What is the Difference Between Deep Learning and Machine Learning?
Published on May 19, 2020
While the terms deep learning and machine learning may seem interchangeable, there are some rather intricate and subtle differences between them. And these differences are worth understanding in an age of increasing technological dependence. An age in which companies need to know some lingo so they can begin to work with a 3PL such as Redwood Logistics to help them improve their tech integrations.
In fact, the two are distinctive enough to warrant labeling them separately. Yet another thing they have in common is that they both fall under the umbrella of artificial intelligence.
With that in mind, let's look at each term to get a wider understanding of what they mean before delving into the main variations.
The principals of basic machine learning date back to the proclaimed father of digital computing, Alan Turing, and were crucial in his success with electronic code-breaking. Peace-time computers then began to use similar concepts to aid the workforce of a multitude of industries.

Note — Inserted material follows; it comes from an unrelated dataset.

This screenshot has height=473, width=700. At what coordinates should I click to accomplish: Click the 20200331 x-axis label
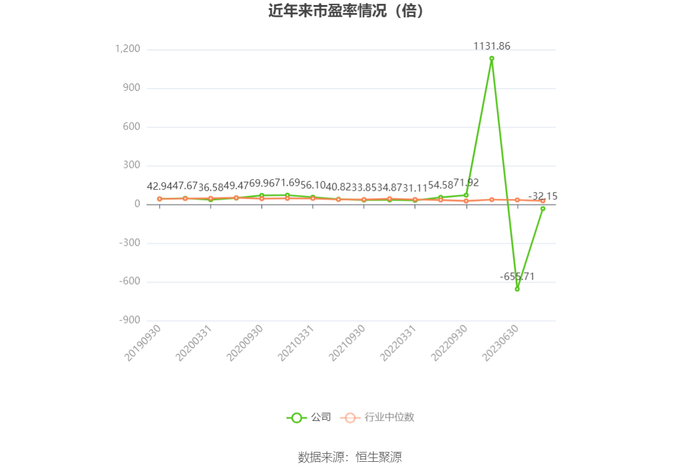coord(193,343)
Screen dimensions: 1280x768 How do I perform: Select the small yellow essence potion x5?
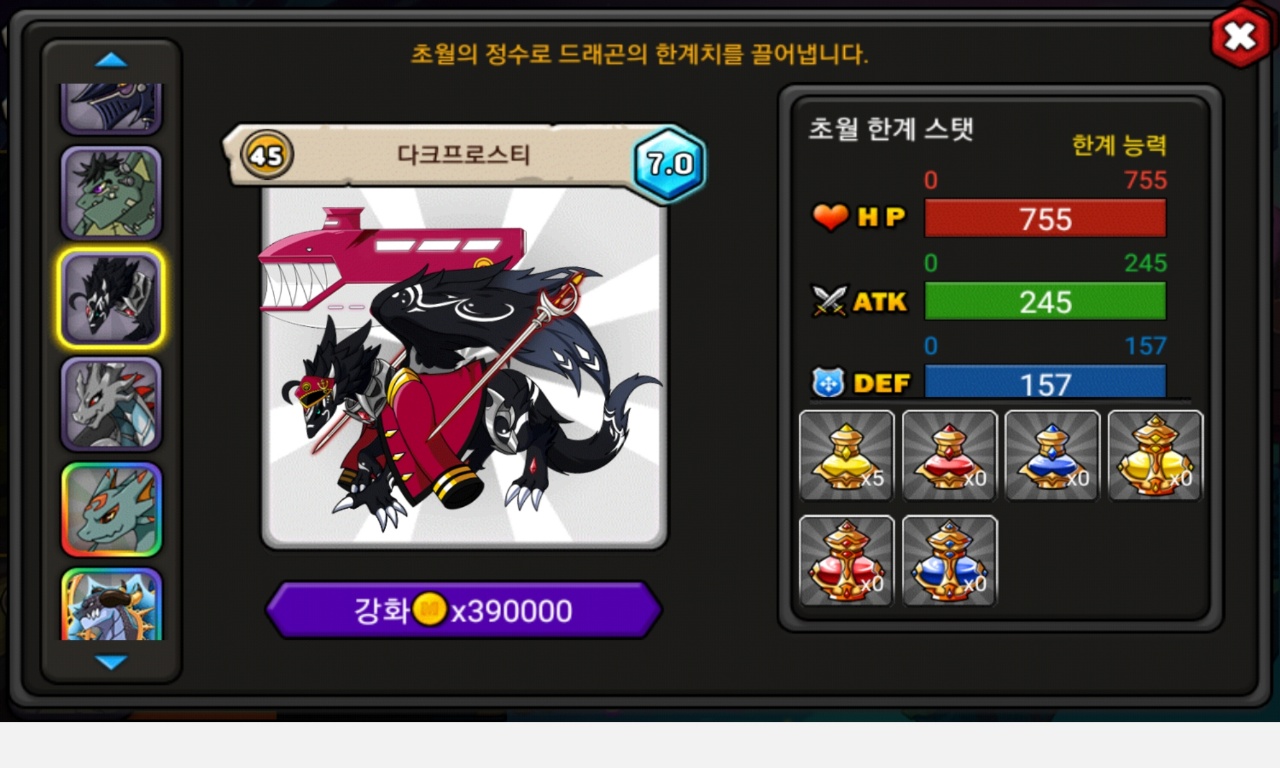[x=847, y=455]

The concept is simple; a technician sets the decision path for the computer, as well as instructing it on how to achieve the desired outcome by analyzing the data and making a decision. Over time, and with a lot of repetition, the computer can begin utilizing the data it has gathered to help it make new decisions that may simplify the task. Essentially, the computer or "machine" begins to make its own decisions.
Giving a strictly defined way to interpret data means that there is a focus on only the information the machine is instructed to see. This works best in situations where there is less data to sort and differences are essentially binary.

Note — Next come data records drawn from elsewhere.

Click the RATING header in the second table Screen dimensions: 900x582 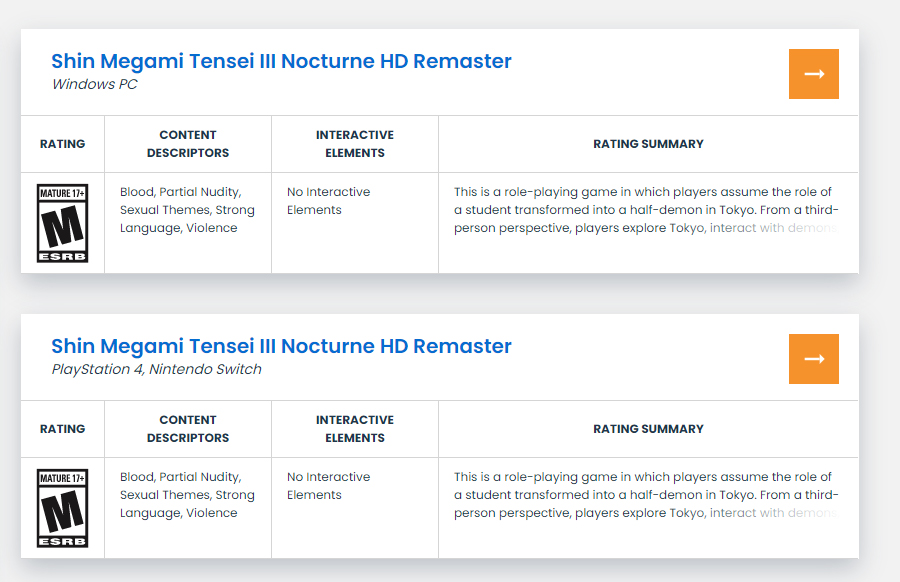pos(63,429)
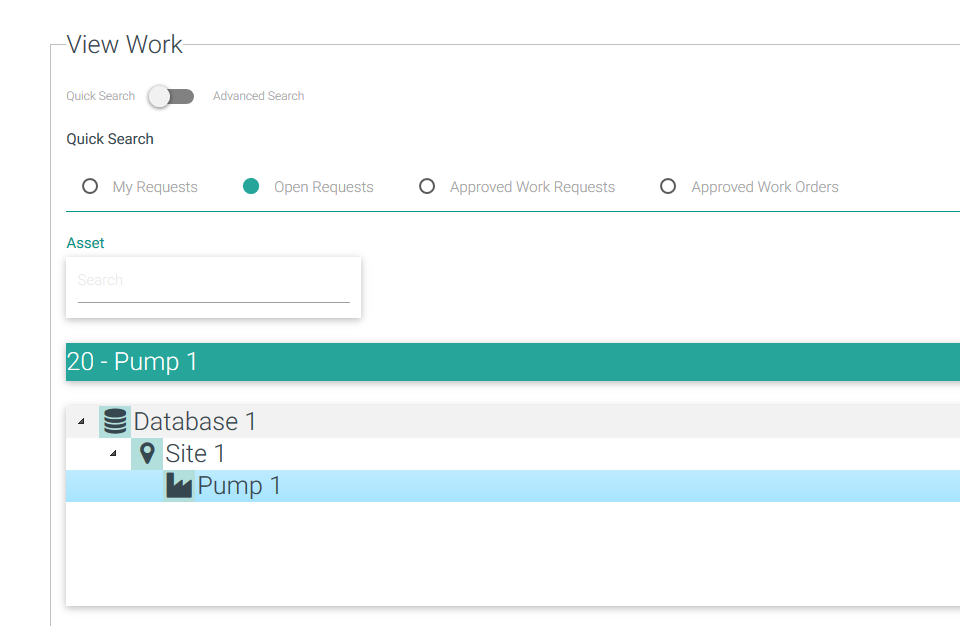Select Site 1 label in the tree

point(195,454)
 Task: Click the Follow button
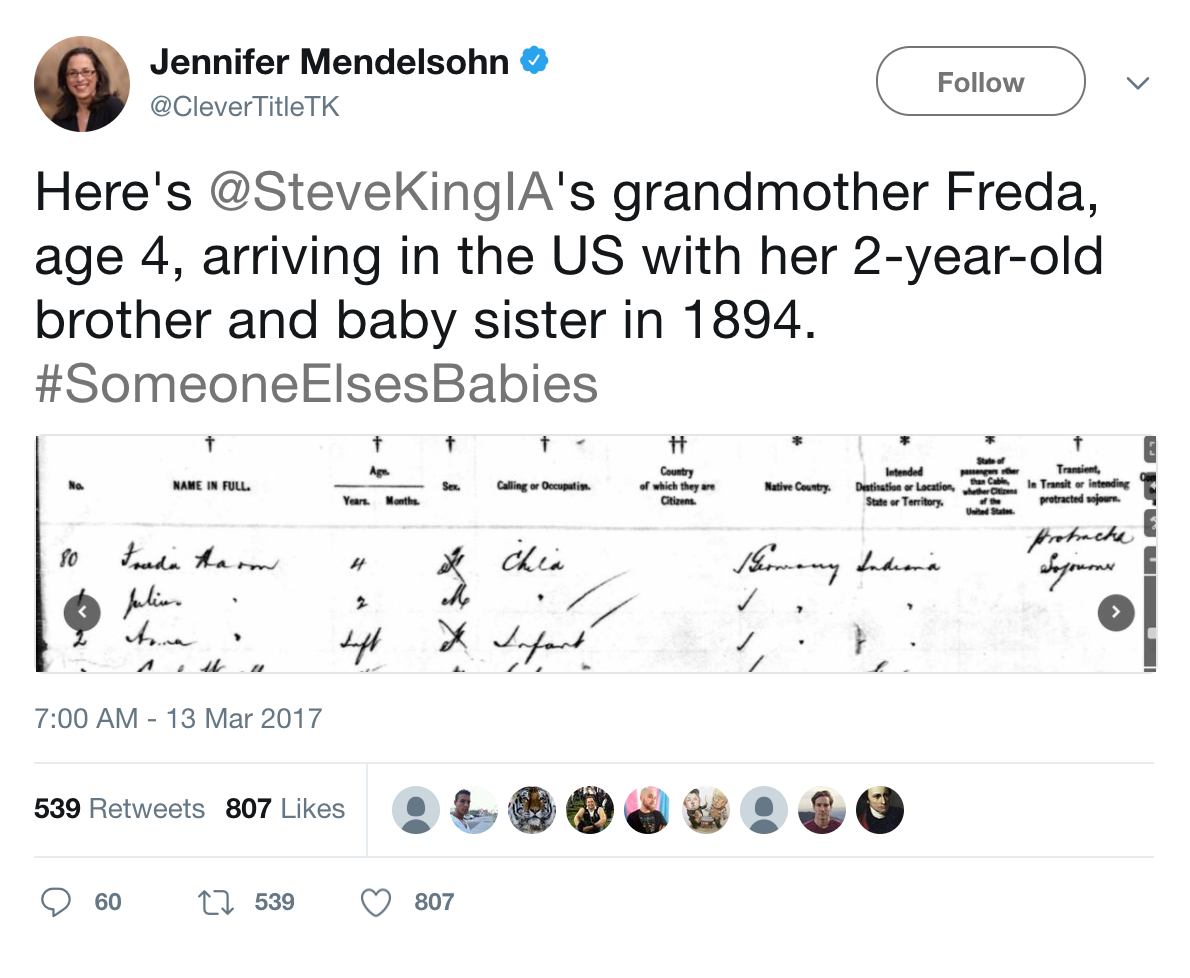pyautogui.click(x=981, y=81)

As technology advanced, so did the amount of processing power in cutting edge hardware. This advancement now allows computers to perform more intricate calculations at much higher speeds, which increases the overall potential of artificial intelligence.
Deep learning is the product of the development of increasingly better machines and almost magical programs that allow digital "brains" to have an understanding based on context. Where machine learning deals with rather strict "on rails" decision-making paths, deep learning is more about understanding a variety of content.
When it comes to deep learning, the only input needed from technicians is a large portion of information for the computer to sort through. With just a start and finish point designated, the machine is allowed to decide the best way to determine what is and isn't within those parameters with a complex arrangement of nodes and ACO style pathing. This network of nodes follows the design of a natural brain and the function is not much different... meaning that every machine learns differently.
What's the Difference
Now that we have looked at both systems, let's see the things that make each unique...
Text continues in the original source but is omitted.